Au moins deux mineurs

Le ministre n’a pas précisé dans quelles conditions sont "hébergés" les migrants. Il a néanmoins assuré qu’ils vont être assistés par différentes ONG, "principalement par la Croix-Rouge". Contacté par InfoMigrants, la Croix Rouge espagnole confirme que trois personnes de l’ONG ont été envoyées dans le centre pénitentiaire pour apporter une "aide médicale". Elle a néanmoins refusé de donner plus de détails.

L’ONG locale Malaga Acoge a pu envoyer deux de ses avocats dans la prison le 21 novembre. Ces derniers ont pu mener des entretiens depuis les parloirs, et ils ont constaté la présence d’au moins deux mineurs. " Nous n’avons pu parler qu’à 10 personnes sur les 500 alors on s’attend à ce qu’il y ait plus de mineurs", a expliqué à Infomigrants Arantxa Triguero, avocate et présidente de l’ONG.

"Pas d'eau potable"

D’après les informations de cette dernière, les migrants, qui sont retenus enfermés à l’intérieur du bâtiment sous surveillance policière, devraient rester entre 40 et 60 jours dans le centre pénitentiaire. Ce nouveau bâtiment, achevé en 2013, était pour l’instant non opérationnel et son ouverture a été retardée plusieurs fois, en raison de problème techniques, notamment celui du traitement de l’eau. "Il n’y a toujours pas d’eau potable", assure Arantxa Triguero qui précise que des bouteilles d’eau sont distribuées.

"Il n’y a pas non plus de ligne téléphonique donc le détenus ne peuvent pas joindre leur famille. Et si on peut d’habitude acheter des petites choses en prison, comme des cigarettes, tous les distributeurs sont vides car la prison n’était pas encore ouverte", ajoute-t-elle.  

Violation des "droits constitutionnels"

Les ONG dénoncent vivement cette mesure du gouvernement espagnol. "La mesure était et est absolument inutile et nous sommes convaincus que le ministère de l'Intérieur n'a pas exploré les moyens dont il dispose pour faire face à cette situation" a déclaré le directeur de l’ONG Malaga Acoge, Alejandro Cortina lors d’une conférence de presse.
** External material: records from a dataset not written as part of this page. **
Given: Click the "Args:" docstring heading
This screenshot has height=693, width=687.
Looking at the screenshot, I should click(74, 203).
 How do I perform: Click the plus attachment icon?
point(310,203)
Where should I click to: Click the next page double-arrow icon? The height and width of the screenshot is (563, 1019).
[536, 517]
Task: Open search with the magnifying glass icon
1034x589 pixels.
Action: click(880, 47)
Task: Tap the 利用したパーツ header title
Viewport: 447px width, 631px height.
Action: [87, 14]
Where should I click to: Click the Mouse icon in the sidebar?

Le Service jésuite aux migrants a aussi estimé que la décision viole "des droits et garanties constitutionnels" et regretté que la détention "criminalise injustement des personnes qui n'ont commis qu'une infraction administrative".

Les chiffres d’embarcations de fortune quittant l’Algérie pour l’Italie ou l’Espagne sont en augmentation exponentielle ces dernières semaines. Selon le ministère algérien de la Défense, les gardes-côtes ont procédé, entre le 16 et le 18 novembre, à l’interception de 286 Algériens tentant d'émigrer clandestinement vers l'Europe à bord de plusieurs embarcations.

Le ministre de l'Intérieur espagnol, Ignacio Zoido, décrit cette situation comme "une tragédie humaine authentique qui doit être éradiquée par une persécution incessante des mafias et des réseaux de trafic d'êtres humains". Il devait rencontrer cette semaine l’ambassadrice d’Algérie en Espagne pour demander à son voisin du Sud de renforcer les contrôles frontaliers sur les côtes.